On Behalf of | Jun 20, 2023 | Criminal Defense |

Cultivating marijuana or manufacturing other controlled substances in Alabama results in harsher criminal charges and penalties than simple possession. The law takes this harsh view of drug production because it enables drug use for profit. As a more serious level of offense, prosecutors face tougher standards to prove that a defendant committed the crime of drug manufacturing instead of the lesser charge of possession. Evidence must illustrate that you possessed the illegal substance and participated in its manufacturing.

Drug manufacturing or intent to manufacture

Law enforcement must find you possessing the illicit drug or other controlled substances used to manufacture an illicit drug. You need not have produced any drugs if authorities can show that you intended to produce the illegal substance.

Whether your alleged produced drugs or were getting set up to do so, evidence for an intent to manufacture drugs comes from the equipment and materials necessary to make the drugs. For the production of methamphetamine, this could mean possessing laboratory equipment along with the precursor chemicals used to create the final product.
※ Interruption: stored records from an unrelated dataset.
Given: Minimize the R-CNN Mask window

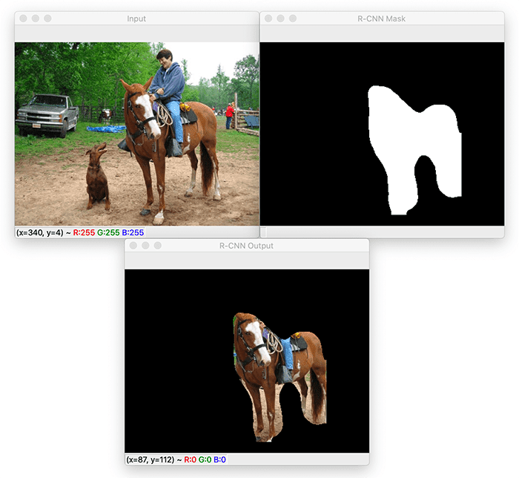Looking at the screenshot, I should pyautogui.click(x=280, y=18).
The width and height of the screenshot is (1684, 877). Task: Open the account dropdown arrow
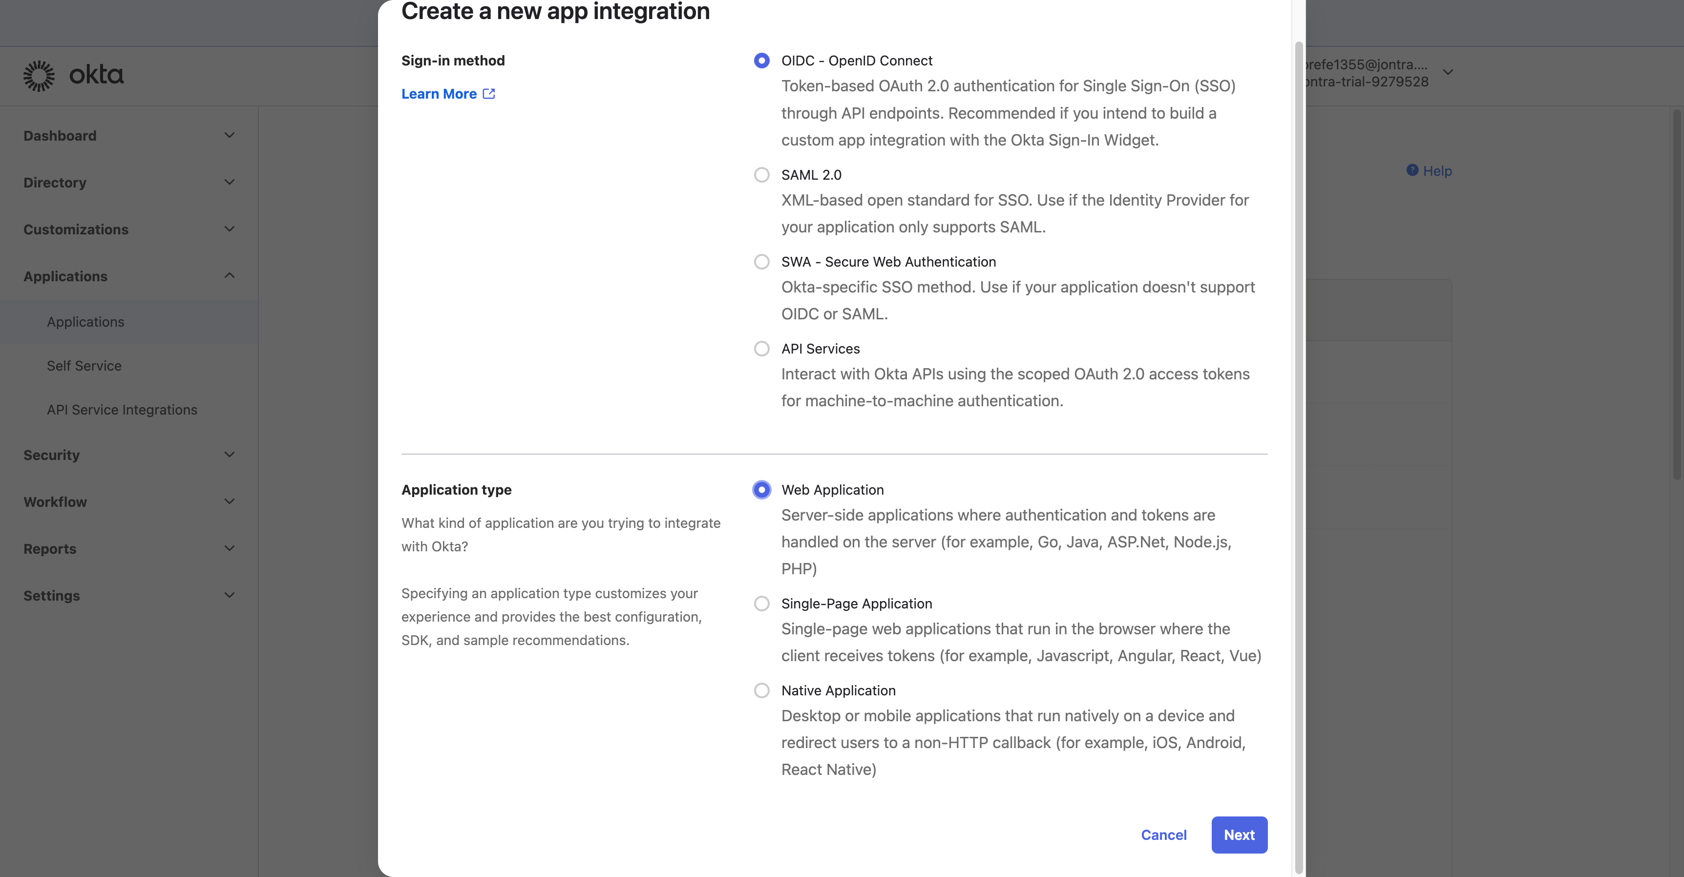pyautogui.click(x=1448, y=73)
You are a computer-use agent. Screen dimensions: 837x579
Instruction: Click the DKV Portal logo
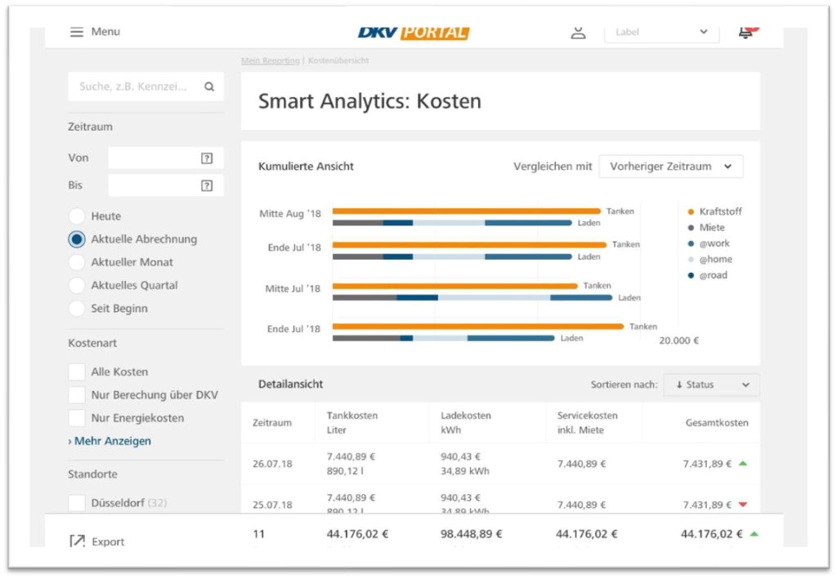414,33
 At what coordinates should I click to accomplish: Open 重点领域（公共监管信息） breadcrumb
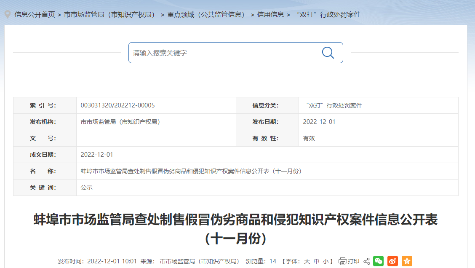(206, 14)
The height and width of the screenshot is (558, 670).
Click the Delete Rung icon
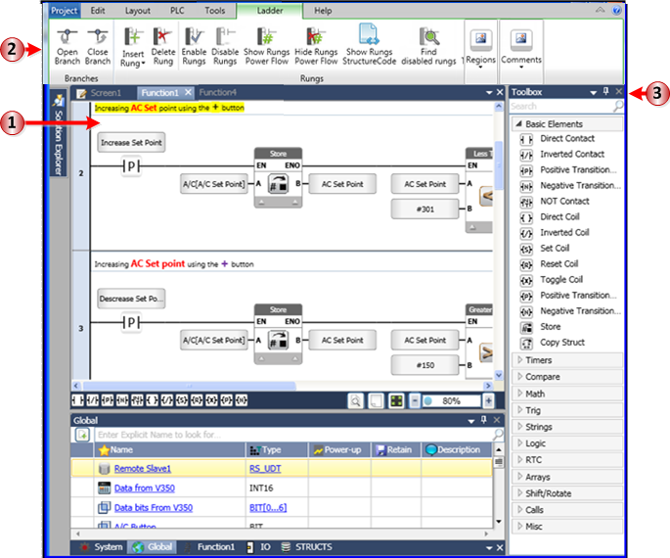coord(163,39)
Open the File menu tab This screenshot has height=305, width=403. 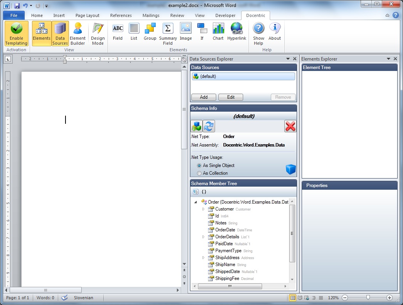(14, 15)
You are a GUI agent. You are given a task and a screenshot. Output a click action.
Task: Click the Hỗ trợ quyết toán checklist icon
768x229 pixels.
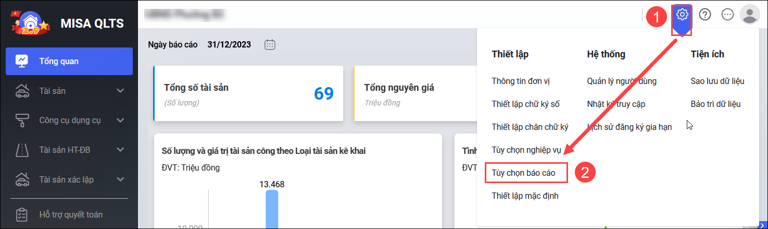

Similarly, drug violations apply to growing marijuana if you have lighting equipment, pots and other equipment needed to process the crop.

Any participation in drug manufacturing counts against you

People remain vulnerable to drug manufacturing charges even if they did not perform every step. Someone found possessing chemicals related to methamphetamine production, without a permit or license for legitimate use of the substances, could stand accused of supporting a drug manufacturing operation.

In another example, authorities would view a person who packages the finished product, even without making it, as participating in drug manufacturing. Prosecutors generally charge any of these contributing activities as felonies.